▶ _What is asked_: Recast the part of the records that opens with the line containing "This screenshot has width=1068, height=801." and closes with the line containing "Viewport: 1161px width, 523px" as a numbered list, omitting any blank lines.

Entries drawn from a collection
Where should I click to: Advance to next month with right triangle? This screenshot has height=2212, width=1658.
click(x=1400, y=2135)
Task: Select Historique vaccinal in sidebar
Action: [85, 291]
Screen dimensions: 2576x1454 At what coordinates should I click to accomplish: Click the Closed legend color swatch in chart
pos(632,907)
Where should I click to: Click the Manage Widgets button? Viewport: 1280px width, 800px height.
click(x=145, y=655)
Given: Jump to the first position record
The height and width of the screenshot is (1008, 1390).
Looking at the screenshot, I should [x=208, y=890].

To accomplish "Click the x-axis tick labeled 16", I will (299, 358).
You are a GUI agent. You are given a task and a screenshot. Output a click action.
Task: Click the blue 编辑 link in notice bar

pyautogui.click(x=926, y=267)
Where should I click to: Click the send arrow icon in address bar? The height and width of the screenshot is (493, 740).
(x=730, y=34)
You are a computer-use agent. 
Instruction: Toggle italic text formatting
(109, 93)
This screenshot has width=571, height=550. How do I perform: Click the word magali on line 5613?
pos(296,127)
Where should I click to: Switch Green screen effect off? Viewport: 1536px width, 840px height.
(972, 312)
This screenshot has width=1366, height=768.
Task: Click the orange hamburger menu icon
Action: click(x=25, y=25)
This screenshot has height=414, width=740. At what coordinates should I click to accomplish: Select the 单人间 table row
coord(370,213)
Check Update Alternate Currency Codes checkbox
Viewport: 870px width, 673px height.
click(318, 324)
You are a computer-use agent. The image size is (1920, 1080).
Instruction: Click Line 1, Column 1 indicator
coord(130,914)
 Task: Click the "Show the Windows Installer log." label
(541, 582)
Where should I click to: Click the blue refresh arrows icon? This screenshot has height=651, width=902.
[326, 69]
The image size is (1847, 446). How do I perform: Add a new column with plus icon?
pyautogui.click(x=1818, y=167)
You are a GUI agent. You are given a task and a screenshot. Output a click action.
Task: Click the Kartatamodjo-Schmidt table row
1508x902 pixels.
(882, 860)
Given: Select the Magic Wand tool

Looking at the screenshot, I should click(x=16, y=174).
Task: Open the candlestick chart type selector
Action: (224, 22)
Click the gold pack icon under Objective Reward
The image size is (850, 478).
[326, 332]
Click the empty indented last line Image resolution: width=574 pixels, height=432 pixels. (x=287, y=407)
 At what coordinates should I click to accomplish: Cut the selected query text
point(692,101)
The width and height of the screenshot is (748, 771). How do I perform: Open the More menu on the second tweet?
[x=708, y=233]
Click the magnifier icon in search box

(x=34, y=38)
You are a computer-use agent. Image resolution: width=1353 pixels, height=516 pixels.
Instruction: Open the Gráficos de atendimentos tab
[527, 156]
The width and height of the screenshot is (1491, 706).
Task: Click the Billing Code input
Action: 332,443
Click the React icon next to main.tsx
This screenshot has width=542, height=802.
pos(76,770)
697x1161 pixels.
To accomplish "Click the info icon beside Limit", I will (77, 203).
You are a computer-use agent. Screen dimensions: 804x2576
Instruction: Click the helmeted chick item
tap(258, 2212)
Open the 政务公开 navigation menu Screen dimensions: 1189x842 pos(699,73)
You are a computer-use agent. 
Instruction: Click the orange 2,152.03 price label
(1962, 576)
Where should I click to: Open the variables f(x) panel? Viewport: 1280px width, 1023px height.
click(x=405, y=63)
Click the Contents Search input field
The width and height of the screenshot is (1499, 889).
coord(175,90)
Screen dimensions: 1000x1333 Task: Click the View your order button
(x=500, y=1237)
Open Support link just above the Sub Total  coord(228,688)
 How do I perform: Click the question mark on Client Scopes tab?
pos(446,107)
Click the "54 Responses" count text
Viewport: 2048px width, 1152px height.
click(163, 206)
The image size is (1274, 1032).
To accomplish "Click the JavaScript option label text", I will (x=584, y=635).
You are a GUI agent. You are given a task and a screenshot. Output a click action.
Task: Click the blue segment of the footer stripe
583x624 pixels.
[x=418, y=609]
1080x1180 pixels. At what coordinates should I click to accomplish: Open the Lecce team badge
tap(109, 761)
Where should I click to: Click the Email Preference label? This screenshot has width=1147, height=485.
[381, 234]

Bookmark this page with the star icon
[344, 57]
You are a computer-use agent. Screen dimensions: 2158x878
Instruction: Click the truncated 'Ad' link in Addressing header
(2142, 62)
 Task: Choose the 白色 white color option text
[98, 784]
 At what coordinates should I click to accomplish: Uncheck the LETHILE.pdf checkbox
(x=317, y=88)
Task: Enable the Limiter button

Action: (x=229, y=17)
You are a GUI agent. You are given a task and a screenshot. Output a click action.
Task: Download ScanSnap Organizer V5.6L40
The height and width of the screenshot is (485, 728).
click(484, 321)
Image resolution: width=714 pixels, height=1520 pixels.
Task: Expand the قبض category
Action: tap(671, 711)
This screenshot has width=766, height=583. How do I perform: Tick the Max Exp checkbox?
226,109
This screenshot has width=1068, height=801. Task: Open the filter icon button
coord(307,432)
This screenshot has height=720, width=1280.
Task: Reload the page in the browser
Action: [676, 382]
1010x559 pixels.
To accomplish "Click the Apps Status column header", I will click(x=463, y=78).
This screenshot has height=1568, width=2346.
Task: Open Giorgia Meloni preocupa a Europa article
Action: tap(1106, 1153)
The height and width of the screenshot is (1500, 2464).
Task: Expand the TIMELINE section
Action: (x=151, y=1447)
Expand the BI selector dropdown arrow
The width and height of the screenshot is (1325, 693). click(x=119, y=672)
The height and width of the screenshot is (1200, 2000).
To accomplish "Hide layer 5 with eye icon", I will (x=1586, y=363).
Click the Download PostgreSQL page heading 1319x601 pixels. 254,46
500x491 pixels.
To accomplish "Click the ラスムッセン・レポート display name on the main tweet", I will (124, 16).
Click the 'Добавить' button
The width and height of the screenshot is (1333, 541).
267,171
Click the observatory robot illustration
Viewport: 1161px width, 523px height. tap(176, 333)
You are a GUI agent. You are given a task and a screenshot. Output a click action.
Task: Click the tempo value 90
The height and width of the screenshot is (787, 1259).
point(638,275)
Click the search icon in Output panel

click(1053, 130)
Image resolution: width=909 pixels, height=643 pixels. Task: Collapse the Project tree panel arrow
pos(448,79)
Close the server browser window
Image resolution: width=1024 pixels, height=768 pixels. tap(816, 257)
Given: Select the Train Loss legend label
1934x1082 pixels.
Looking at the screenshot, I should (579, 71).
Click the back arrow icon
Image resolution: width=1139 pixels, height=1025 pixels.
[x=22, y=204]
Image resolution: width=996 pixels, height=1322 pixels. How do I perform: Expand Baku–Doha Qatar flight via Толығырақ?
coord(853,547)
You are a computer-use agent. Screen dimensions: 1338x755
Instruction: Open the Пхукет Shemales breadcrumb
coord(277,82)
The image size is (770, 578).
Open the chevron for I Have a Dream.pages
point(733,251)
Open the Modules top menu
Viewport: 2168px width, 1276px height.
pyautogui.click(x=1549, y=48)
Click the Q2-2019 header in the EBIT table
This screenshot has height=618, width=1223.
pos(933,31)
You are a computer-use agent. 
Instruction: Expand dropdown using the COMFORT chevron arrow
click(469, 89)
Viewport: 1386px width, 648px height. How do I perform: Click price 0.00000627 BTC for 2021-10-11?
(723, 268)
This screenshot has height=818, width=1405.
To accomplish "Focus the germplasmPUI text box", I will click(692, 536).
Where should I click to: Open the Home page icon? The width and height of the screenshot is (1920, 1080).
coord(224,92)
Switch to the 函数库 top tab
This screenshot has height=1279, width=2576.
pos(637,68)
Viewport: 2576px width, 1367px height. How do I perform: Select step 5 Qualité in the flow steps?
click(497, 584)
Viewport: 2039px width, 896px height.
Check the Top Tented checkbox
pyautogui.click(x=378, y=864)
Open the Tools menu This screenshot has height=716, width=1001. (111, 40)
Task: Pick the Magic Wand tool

▶ _Finished exercise_:
1. This screenshot has width=1068, height=801. Task: Open the filter icon button
2. coord(307,432)
3. This screenshot has height=720, width=1280.
4. Task: Reload the page in the browser
5. Action: [676, 382]
6. 1010x559 pixels.
7. To accomplish "Click the Apps Status column header", I will click(x=463, y=78).
8. This screenshot has height=1568, width=2346.
9. Task: Open Giorgia Meloni preocupa a Europa article
10. Action: tap(1106, 1153)
11. The height and width of the screenshot is (1500, 2464).
12. Task: Expand the TIMELINE section
13. Action: (x=151, y=1447)
14. Expand the BI selector dropdown arrow
15. The width and height of the screenshot is (1325, 693). click(x=119, y=672)
16. The height and width of the screenshot is (1200, 2000).
17. To accomplish "Hide layer 5 with eye icon", I will (x=1586, y=363).
18. Click the Download PostgreSQL page heading 1319x601 pixels. 254,46
19. 500x491 pixels.
20. To accomplish "Click the ラスムッセン・レポート display name on the main tweet", I will (124, 16).
21. Click the 'Добавить' button
22. The width and height of the screenshot is (1333, 541).
23. 267,171
24. Click the observatory robot illustration
25. Viewport: 1161px width, 523px height. tap(176, 333)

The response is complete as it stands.